En fait, dans les entreprises où le déficit actuariel est élevé, les syndicats devraient se présenter à la table de crainte que la pérennité de l'entreprise ne soit en péril. Pour les entreprises plus riches, l'incitatif est nettement moins important. Cela dit, on ne dirait pas qu'il est absent. Il faudra cependant que le patron force un jour le jeu. Au final, des salariés préféreront sans doute renoncer à des avantages accessoires à la retraite plutôt que de faire face à un gel de salaire pour les cinq prochaines années. Gel que le patron pourra éventuellement justifier par l'obligation légale de renflouer le régime de retraite.
Qui gagne, qui perd?: les régimes à cotisations déterminées
Qui gagne, qui perd?: les régimes à cotisations déterminées
La réforme semble relativement neutre pour les salariés et les employeurs sous ces régimes.
Un salarié sera certes appelé à consacrer 1,6% de son salaire à la rente de longévité (qu'il touchera à partir de 75 ans), mais il est probable que cette cotisation sera prise à même la cotisation qu'il versait actuellement à son régime de retraite. Le scénario est le même pour l'employeur.
Il y a un petit avantage pour les employés, en ce que cette fois, ils se trouvent à acquérir une rente déterminée à partir de 75 ans, alors qu'il n'y a pas de garantie de rente dans un régime à cotisations déterminées.
Qui gagne, qui perd?: les salariés et entreprises sans régime collectif de retraite
Il y a ici 2,5 millions de salariés, qui sont pour la plupart menacés d'une vie financière très précaire à la retraite.
Le salarié a évidemment un coût supplémentaire à acquitter maintenant (1,6% de son salaire), mais il peut se dire que cet argent lui reviendra à compter de 75 ans.
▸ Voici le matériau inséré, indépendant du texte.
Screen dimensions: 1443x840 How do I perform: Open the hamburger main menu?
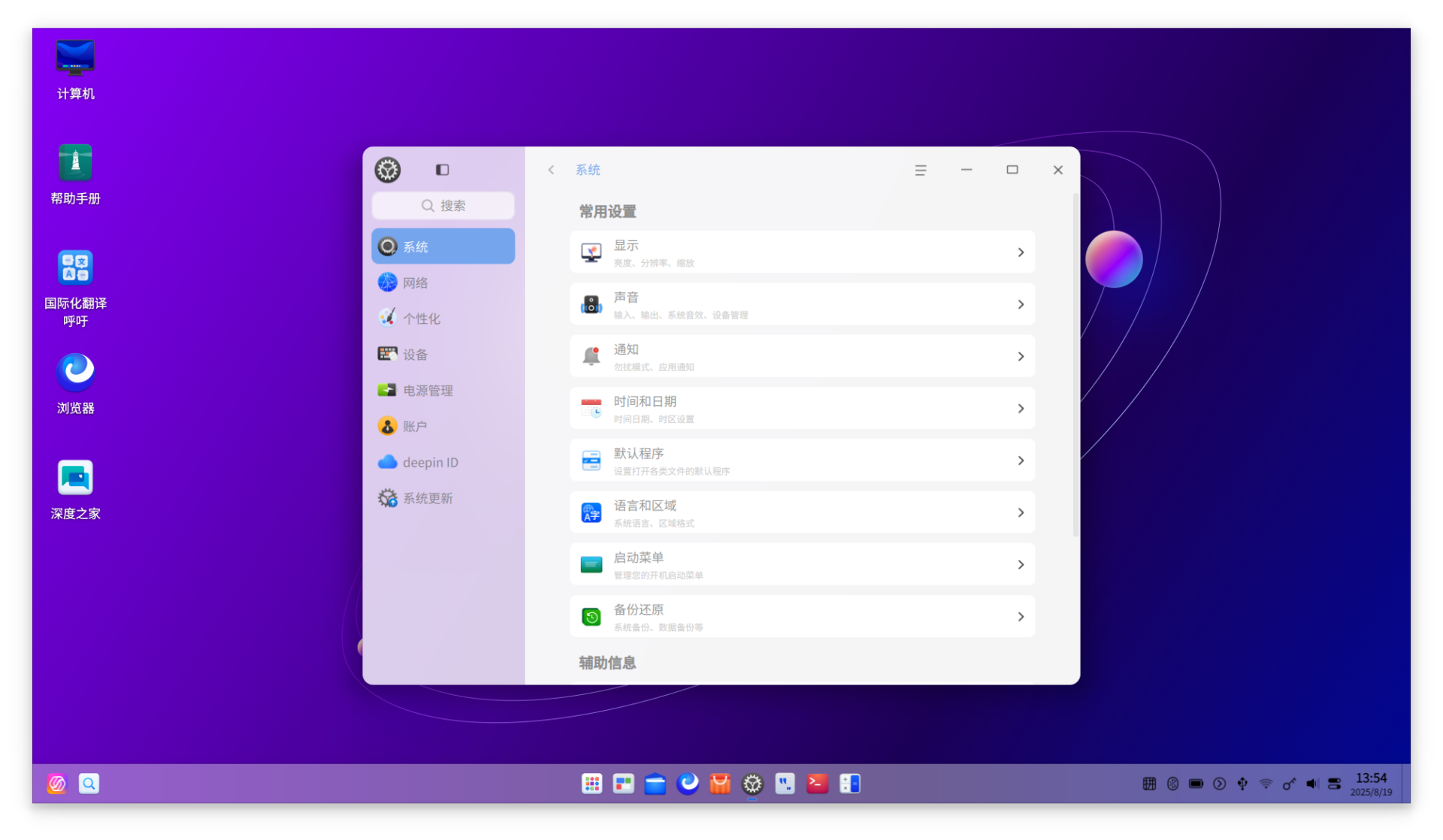click(920, 171)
Et il bénéficie en plus d'une contribution de 1,6% de son employeur. C'est un bon levier. Bien que dans certains ménages la ponction puisse être difficile, le sacrifice à court terme est bien récompensé.
Pour l'employeur, c'est autre chose et, déjà, des groupes du patronat, comme la Fédération canadienne de l'entreprise indépendante, émettent des doutes sur la rente de longévité. C'est en effet une hausse qui coûtera à l'entreprise entre 421$ et 843$ par salarié par année. Et le reste du Canada n'aura pas à faire face à ce coût.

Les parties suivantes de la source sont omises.